Committee for Cityhood in East Cobb President Joe Gavalis today released a cityhood feasibility study by the Center for State and Local Finance at Georgia State University that he hopes will foster “public dialogue and state legislative consideration.” He says the GSU report, initially requested by state Rep. Sharon Cooper, R-Marietta, “is extremely favorable to East Cobb cityhood.”

According to a map the Committee earlier released, the proposed city (population est. 96,000) would fall almost entirely within the Cobb County Commission District 2 boundaries as drawn by the state legislature. The proposed city of East Cobb borders generally fall south of Sandy Plains Road, until it gets closer to the Fulton County line. The southern boundaries would fall roughly along the Powers Ferry Road corridor north of Terrell Mill Road. The western edges of the city would run along Roswell Road, Sewell Road and Holly Springs Road to Post Oak Tritt Road.

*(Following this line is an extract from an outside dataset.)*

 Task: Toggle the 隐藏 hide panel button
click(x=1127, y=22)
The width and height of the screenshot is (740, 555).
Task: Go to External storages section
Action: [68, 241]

“A two-year General Assembly process requires cityhood legislation to call for a referendum that voters in the proposed municipality would decide. Under Georgia law, cities must provide a minimum of three services, and that is what the GSU study affirms can be provided— and much more,” Gavalis says.

“This study is not a budget, it is a feasibility study. It develops revenue and expense estimates based on property tax files, a boundary map and estimated business license revenue,” Gavalis adds. “The feasibility of municipal services studied include police, fire management, parks and recreation.” (GSU used a similar methodology for a feasibility study it conducted for Tucker, which became incorporated in 2015.)

Now that the study is in the public forum, Gavalis cites various cityhood positives:

  • No tax increase with city formation. No new taxes even though a city resident is a Cobb Countian.
  • When the city is chartered, neighborhoods in unincorporated areas could petition to join.
  • The new city begins its first year with a substantial revenue surplus, even with one-time start-up costs. It would be up to the city’s elected representatives how to budget and spend.
  • More local control over local affairs.
  • City government would have an elected mayor, elected Council and appointed city manager.
  • Existing government center on Lower Roswell Road can be expanded
  • Students in the city continue to go Cobb’s highly-rated public schools
  • Better road maintenance
  • Enhanced police coverage & fire protection

(Editor’s note: In the interest of full disclosure, the East Cobb cityhood committee retained Phil Kent Consulting to handle media/communications. Its president Phil Kent is also the CEO of InsiderAdvantage Georgia.)